Quelle action contre les logements inoccupés à Liège ?

25 décembre 2013 - par Pierre Eyben

Ainsi que l’a relevé le rapport statistique 2012 du SPF Economie présentant les chiffres clefs pour la Belgique : « En 2011, le prix moyen d’une maison d’habitation était de 188.391 euros. Une villa coûtait 330.865 euros. Les appartements moyens se vendaient 195.402 euros. Le prix des terrains à bâtir s’élevait en moyenne à 102,6 euros/m2. Depuis 1975, le prix de vente moyen d’une maison d’habitation a été multiplié par dix, alors que, sur la même période, le niveau général des prix ne s’est accru que d’un facteur dépassant à peine trois. Au cours des trente-cinq dernières années, la valeur des maisons a donc augmenté trois fois plus vite que celle des autres produits. »

Alors que le fait de bénéficier d’un logement est un facteur d’inclusion et de cohésion sociale qui est souvent à la base d’autres droits, ces chiffres montrent assez crûment, le coût croissant que constitue l’acquisition d’un logement privé. Ceci place de nombreuses familles moins fortunées dans l’incapacité d’acquérir un bien immobilier pour se loger. Leur seule alternative est de se tourner vers le marché locatif. Cependant, là encore la situation est difficile, le prix des locations s’envolant (+ 10 % en moyenne tous les 5 ans) et la possibilité de bénéficier d’un logement social étant réduite.
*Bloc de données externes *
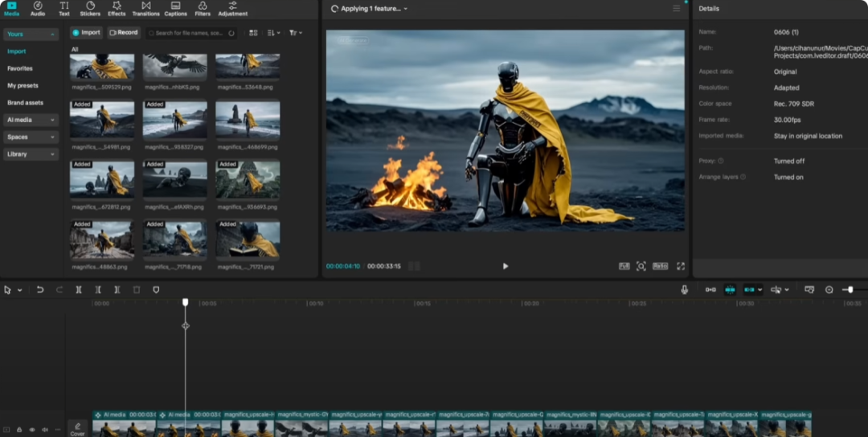Switch to the Stickers panel
Image resolution: width=868 pixels, height=437 pixels.
click(90, 9)
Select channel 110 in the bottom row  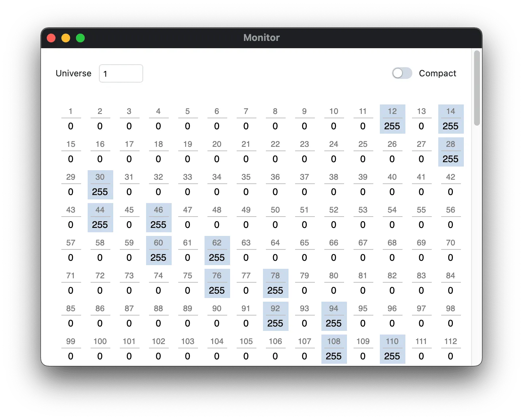tap(392, 349)
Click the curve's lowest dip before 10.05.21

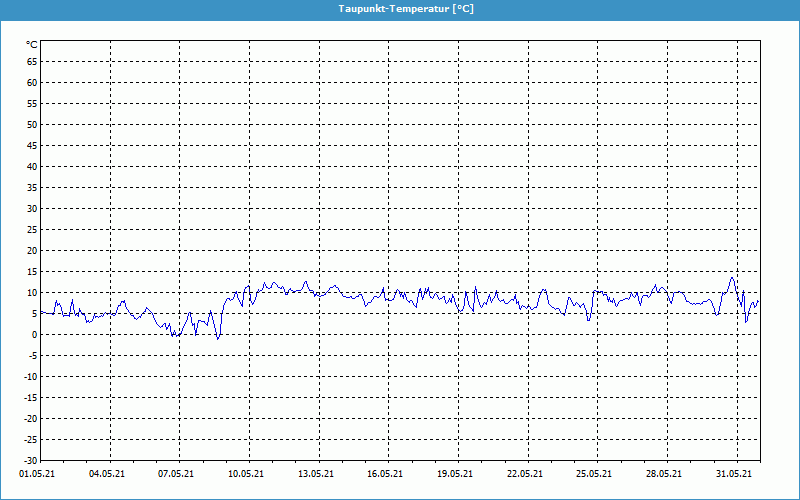(x=218, y=339)
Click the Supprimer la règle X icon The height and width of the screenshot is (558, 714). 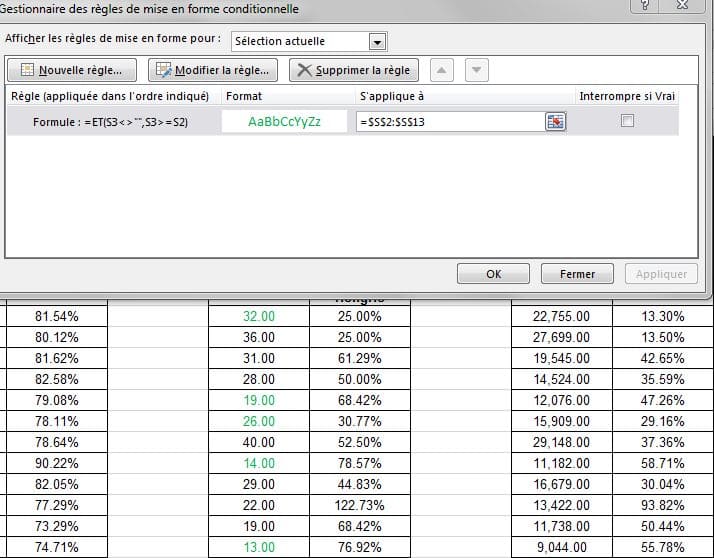pyautogui.click(x=305, y=71)
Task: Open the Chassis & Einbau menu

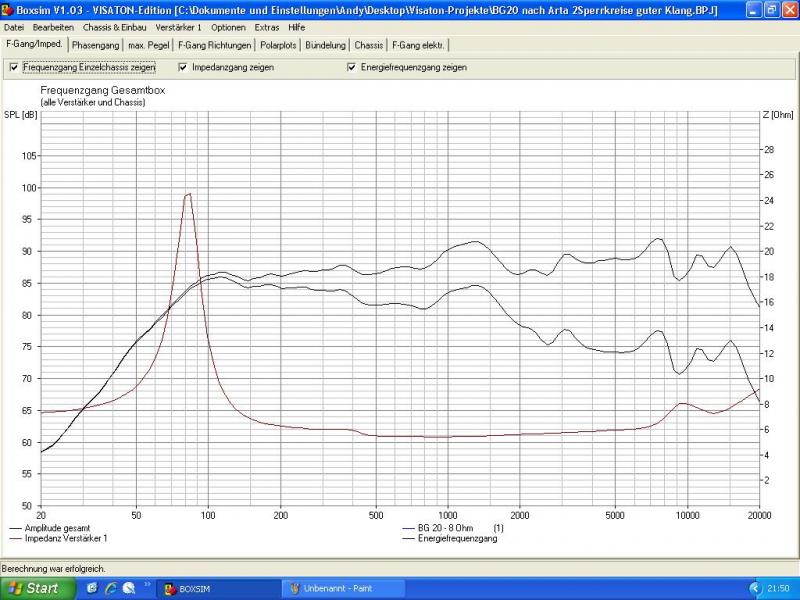Action: (115, 27)
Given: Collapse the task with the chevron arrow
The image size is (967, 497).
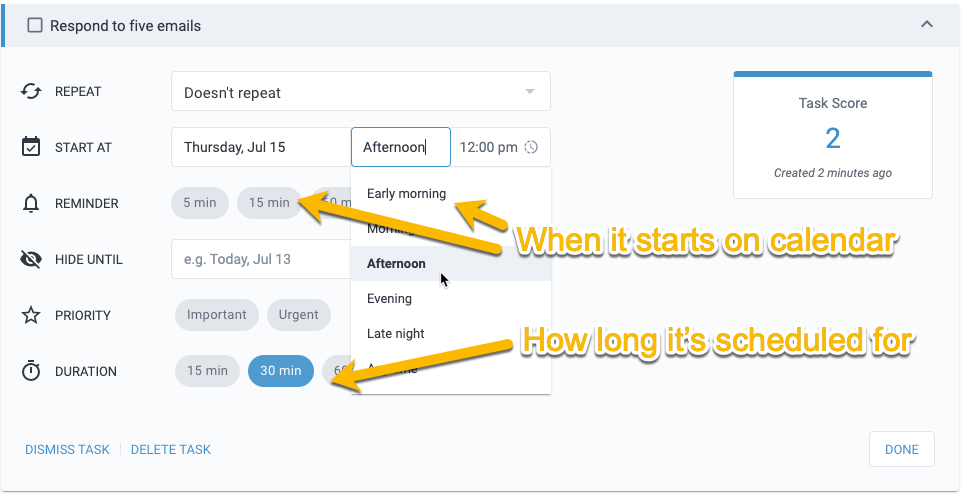Looking at the screenshot, I should point(927,25).
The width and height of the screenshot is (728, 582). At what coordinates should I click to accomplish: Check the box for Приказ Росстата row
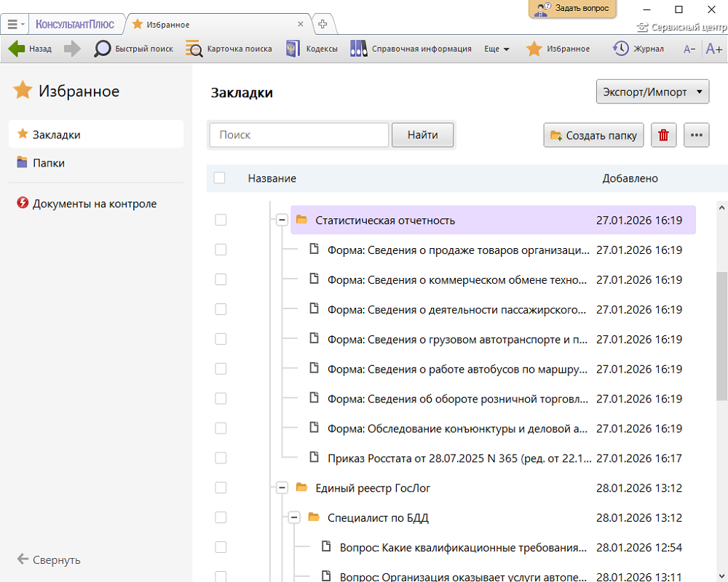(221, 458)
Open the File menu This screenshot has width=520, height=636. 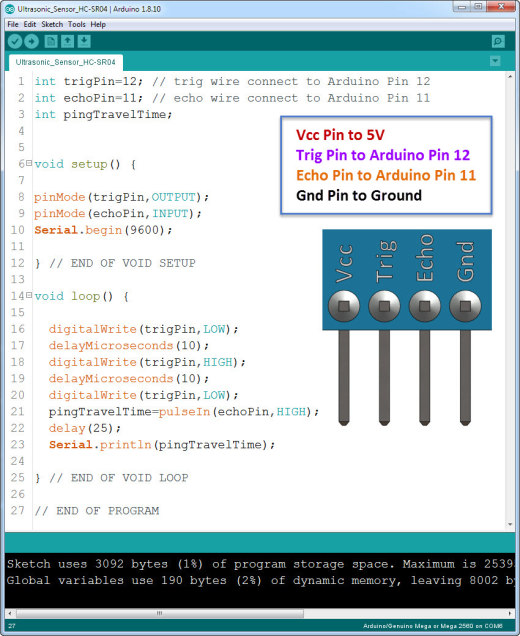point(13,24)
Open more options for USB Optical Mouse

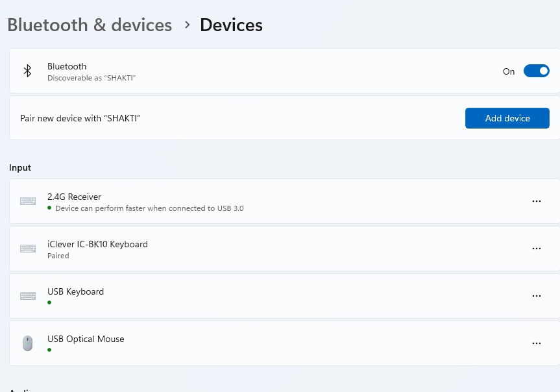tap(537, 343)
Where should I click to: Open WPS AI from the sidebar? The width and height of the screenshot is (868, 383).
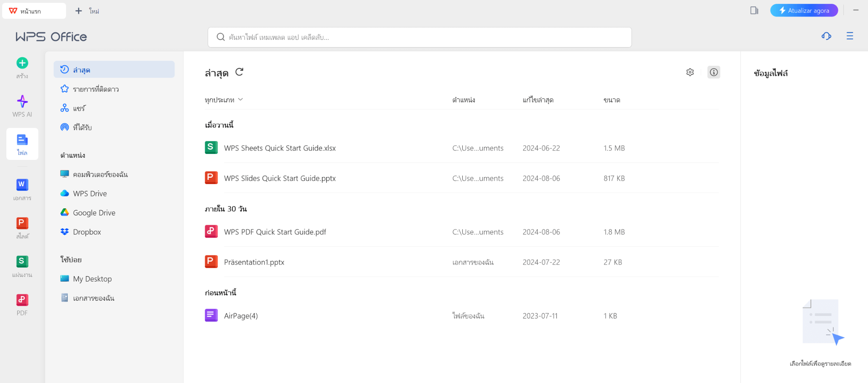tap(22, 106)
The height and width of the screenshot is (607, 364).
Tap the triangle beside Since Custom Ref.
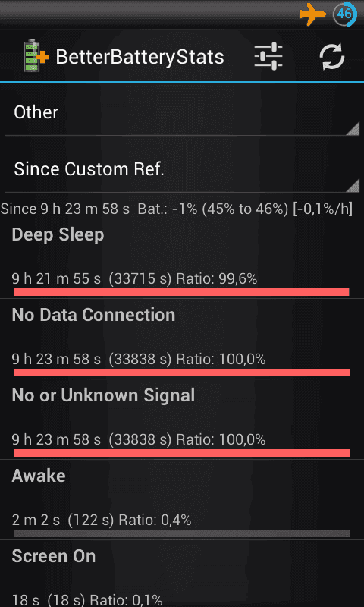click(x=353, y=185)
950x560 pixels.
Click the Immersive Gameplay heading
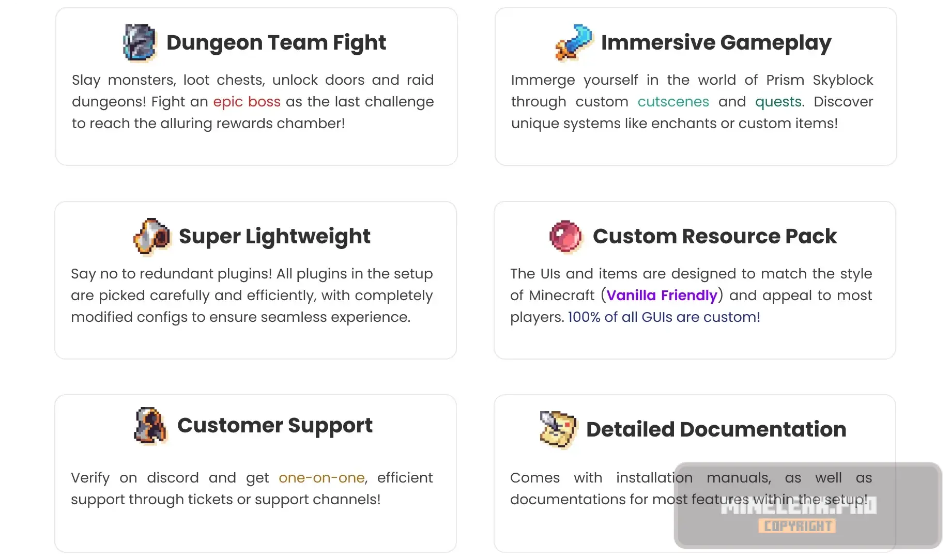716,43
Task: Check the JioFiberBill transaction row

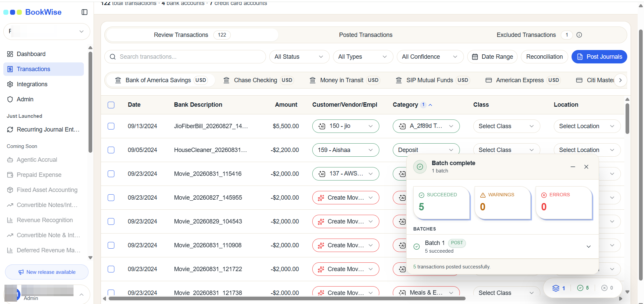Action: [x=111, y=126]
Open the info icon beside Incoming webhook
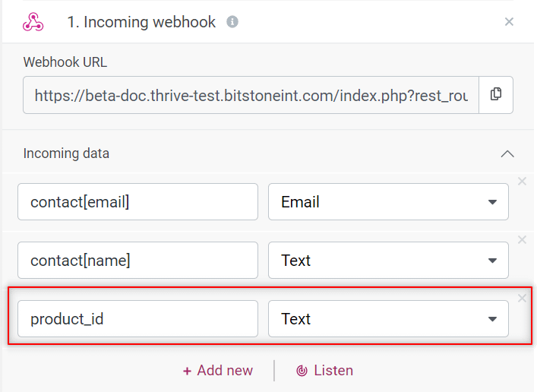 (232, 22)
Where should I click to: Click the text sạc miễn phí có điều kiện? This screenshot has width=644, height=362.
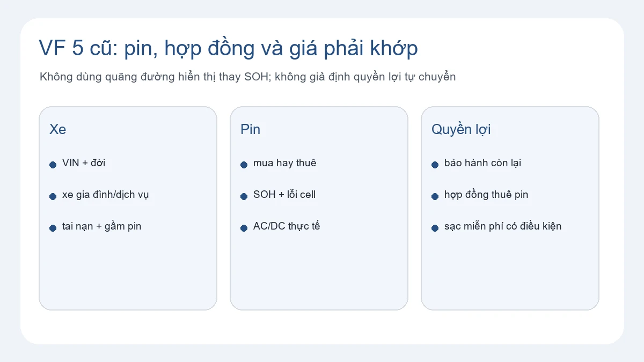click(x=503, y=226)
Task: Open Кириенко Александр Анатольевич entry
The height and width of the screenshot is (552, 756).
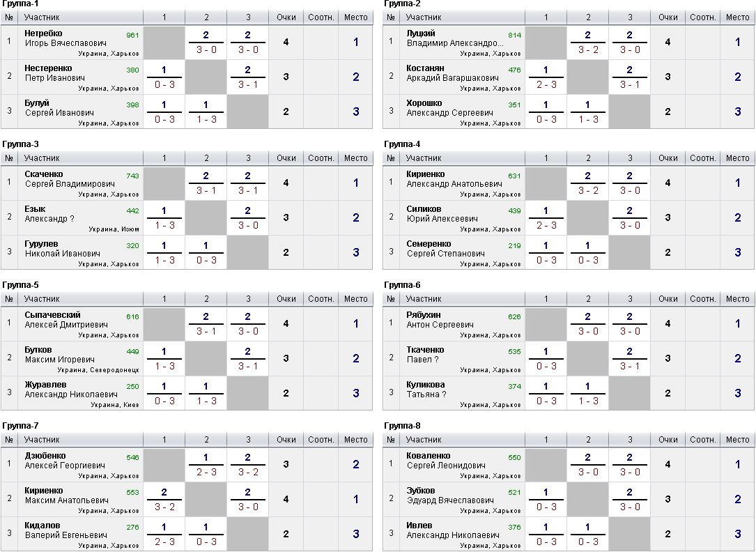Action: click(x=454, y=179)
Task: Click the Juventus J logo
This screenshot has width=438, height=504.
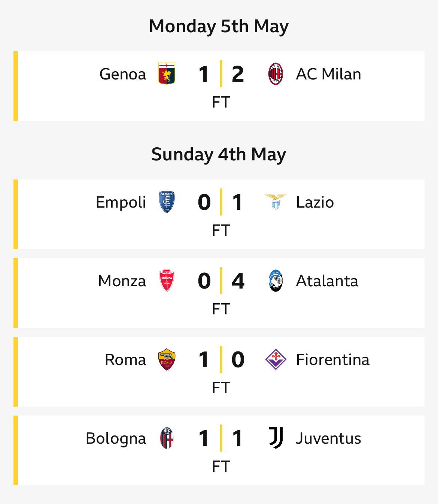Action: point(276,438)
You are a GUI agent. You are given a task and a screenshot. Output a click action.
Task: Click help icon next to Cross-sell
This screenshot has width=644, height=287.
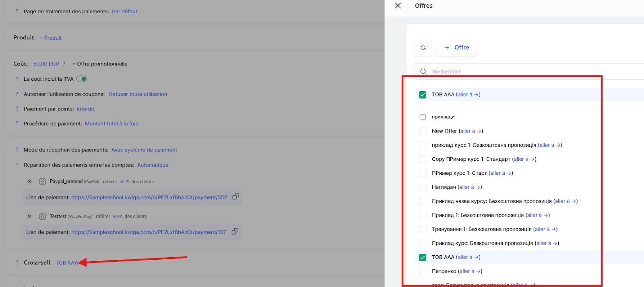(17, 262)
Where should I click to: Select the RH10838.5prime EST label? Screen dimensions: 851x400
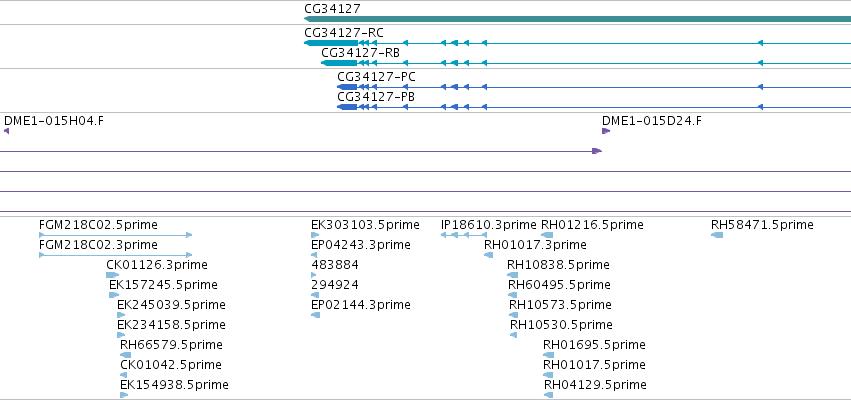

Bon nombre de personnes se retrouvent sans logement et tombent dans l’exclusion sociale, d’autres sont logées mais dans de très mauvaises conditions (insalubrité,…) et d’autres encore, payent des loyers beaucoup trop élevés. Pourtant, la constitution belge en son article 23 reconnaît le droit au logement, au même titre que le droit à une vie conforme à la dignité humaine. Ce droit est également stipulé dans la Charte de Droits Fondamentaux de l’UE en son article 34. Dans les faits, il faut cependant constater que l’Etat a poursuivi une politique que l’on peut qualifier de libérale en la matière, abandonnant la « régulation » aux forces du marché. Concrètement, aujourd’hui le droit de propriété prime sur le droit au logement et les aides à l’accès au logement acquisitif priment sur l’aide au marché locatif.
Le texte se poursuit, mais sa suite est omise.